0
votes

Here is the structure of my index. An Event has many nested objects : documents, sites, and persons.

Some fields on some nested objects are copy_to to the root.

Events
|--- persons—names
|--- other fields
|
|———— Documents
          --------- other fields
|
|———— Sites
          ---------- other fields
|
|———— Persons
           -----------name (copied to the root)
           ------------- id

Now let's say I am doing a query string search.

If a document is returned BECAUSE it matched with persons_names I want to return only the inner_hit of the associated object, which is "persons" in that case. Note that there may be multiple persons in the document and I need to return exactly the one that matched, so this might be an issue because copy_to is an array that doesn't point to its associated nested object.

Of course I want the same thing to happen if the result matched because of a field copied from "sites" or "documents".

This way, I will be able to create a multi object search --> What I mean by that is that I will return either an event, document, site or person, depending what matched with the query.

How can I do that ? Feel free to redirect me to another approach to solve my multi-object search problem.

1

1 Answers

0
votes

Using the Explain API could be a good approach, as discussed here : https://discuss.elastic.co/t/best-way-to-return-which-field-matched/4140/3

So the solution would be to :

  • Make the query_string query
  • for each results :
    • Use the explain API on them (using their ids)
    • Analyze the explain API's results and tries to find if the result matched because of a person, site or document field.
    • return only the corresponding nested object.

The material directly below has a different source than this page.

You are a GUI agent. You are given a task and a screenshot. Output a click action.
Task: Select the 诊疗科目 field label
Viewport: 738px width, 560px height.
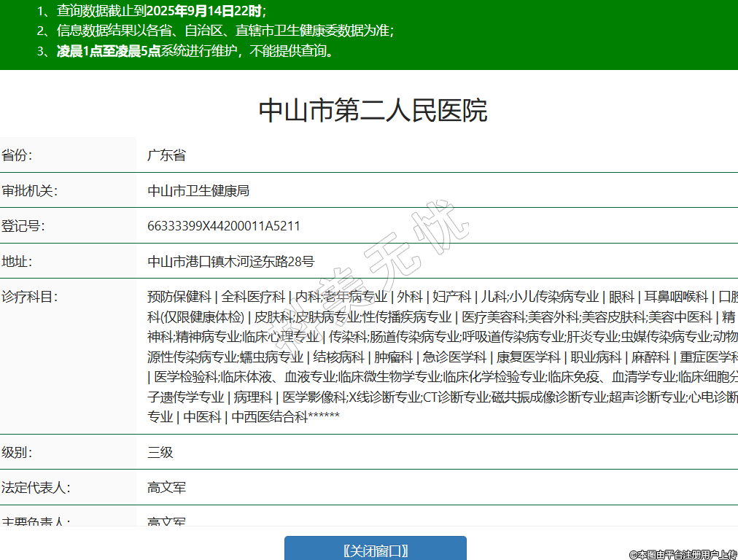(29, 297)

This seems really complex though.

An other option would be to add a new document in my index for each nested object. This would look like this :

Events
|
|--- other fields
|
|———— Documents
|         --------- other fields
|
|———— Sites
|          ---------- other fields
|
|———— Persons
           -----------name (NOT copied to the root)
           ------------- id

### And on the same index, you have other documents for each nested objects

Persons
-----------name (NOT copied to the root)
------------- id
Sites
---------- other fields

Documents
--------- other fields

Then the query_string is straight forward.

Last alternative is to use an index for each type of those objects and query all those indices at the same time.